What you have to do:
Transcribe only the lines in the data below falling between the line with "Image resolution: width=512" and the line with "This screenshot has width=949, height=415.", including those two lines, and leave out any picture.

Records provided:
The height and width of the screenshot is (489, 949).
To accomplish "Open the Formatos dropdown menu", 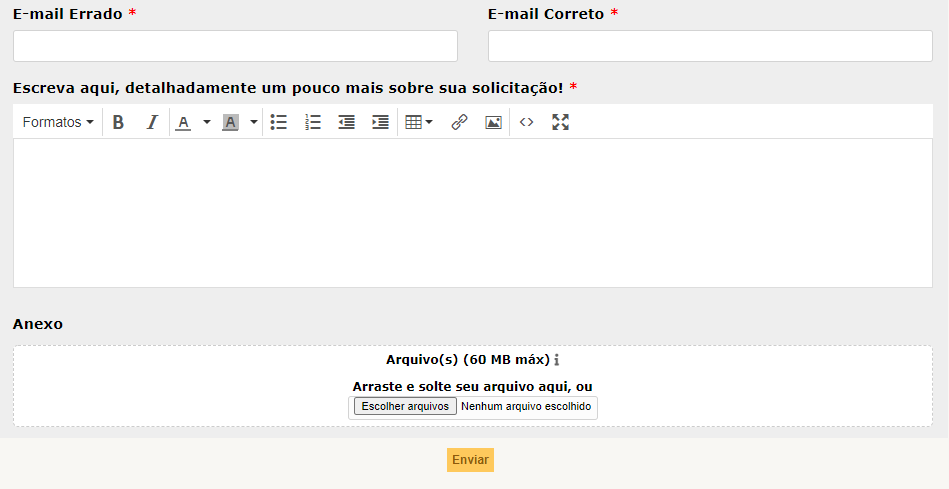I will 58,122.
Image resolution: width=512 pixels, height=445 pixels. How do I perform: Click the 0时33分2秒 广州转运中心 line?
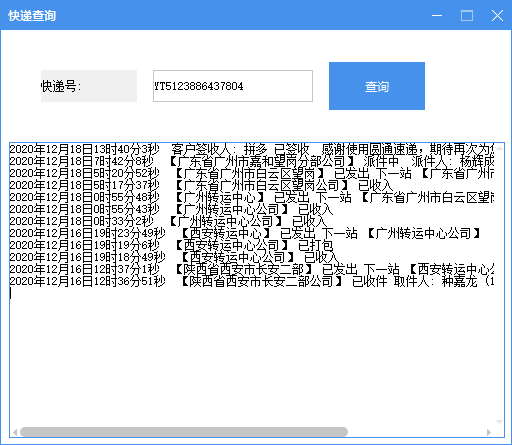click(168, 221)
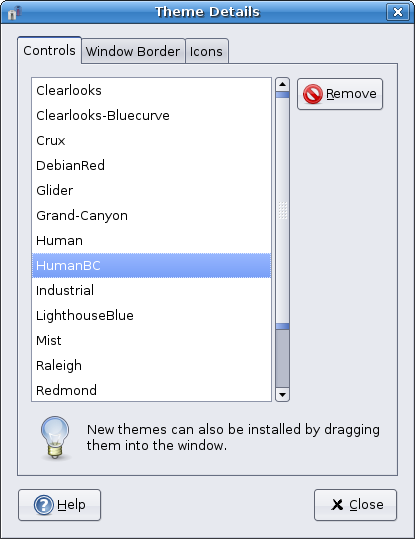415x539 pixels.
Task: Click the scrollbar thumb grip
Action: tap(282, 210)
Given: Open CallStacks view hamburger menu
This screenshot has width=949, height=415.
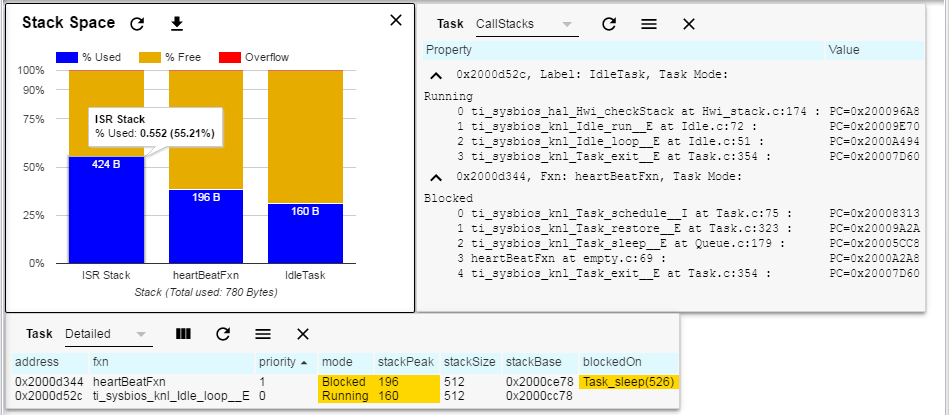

* * *

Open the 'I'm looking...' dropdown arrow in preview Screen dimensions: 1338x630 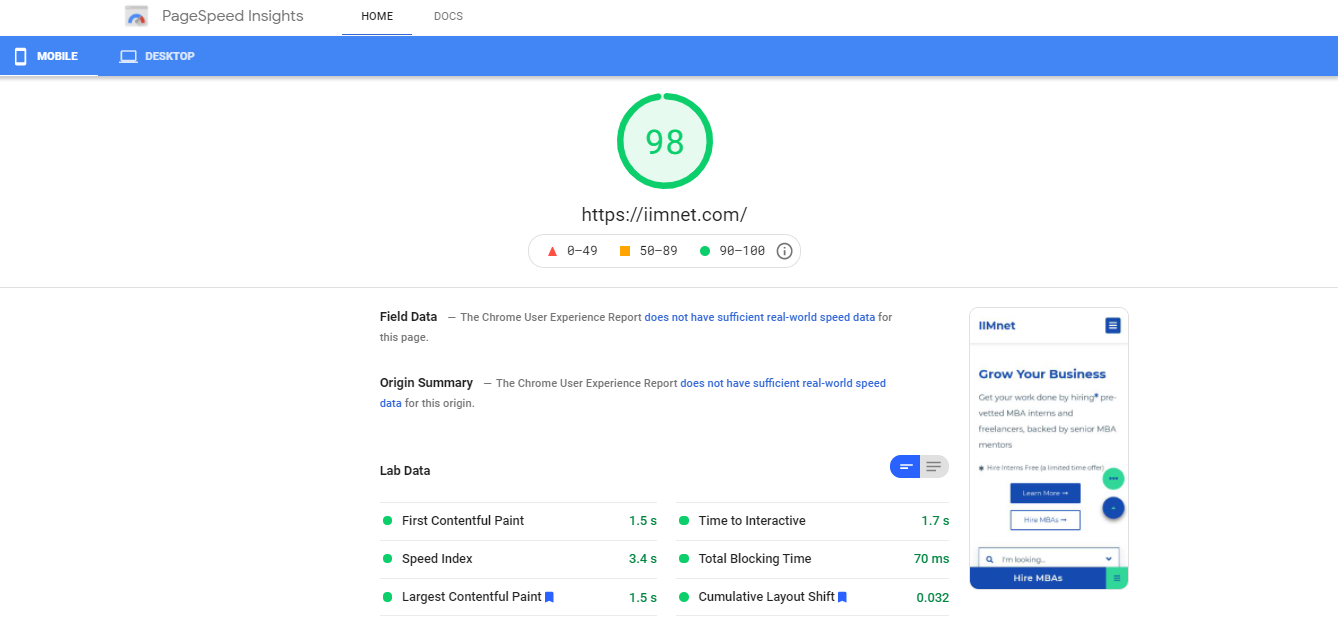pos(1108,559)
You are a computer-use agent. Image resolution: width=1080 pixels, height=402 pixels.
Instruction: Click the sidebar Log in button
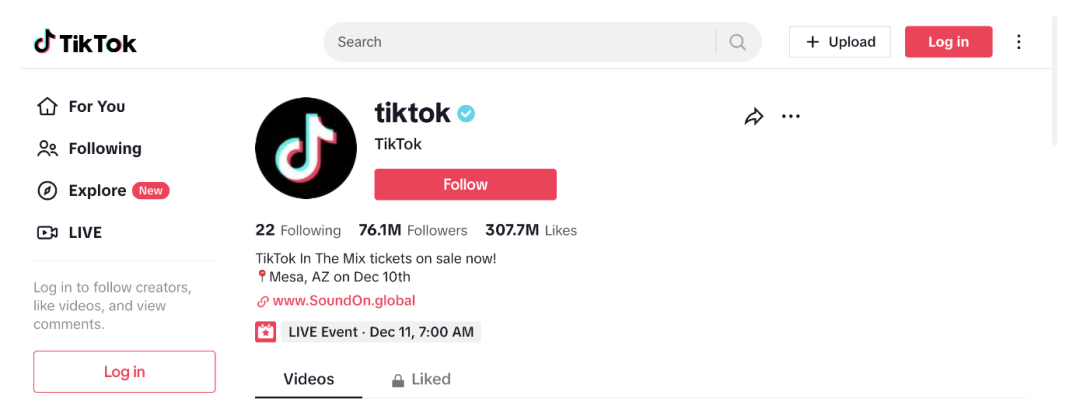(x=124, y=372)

Result for this exercise:
Image resolution: width=512 pixels, height=445 pixels. How do I perform: Click the 0时33分2秒 广州转运中心 line?
click(168, 221)
415x539 pixels.
Task: Click the scrollbar thumb grip
Action: tap(282, 210)
Given: Open CallStacks view hamburger menu
This screenshot has width=949, height=415.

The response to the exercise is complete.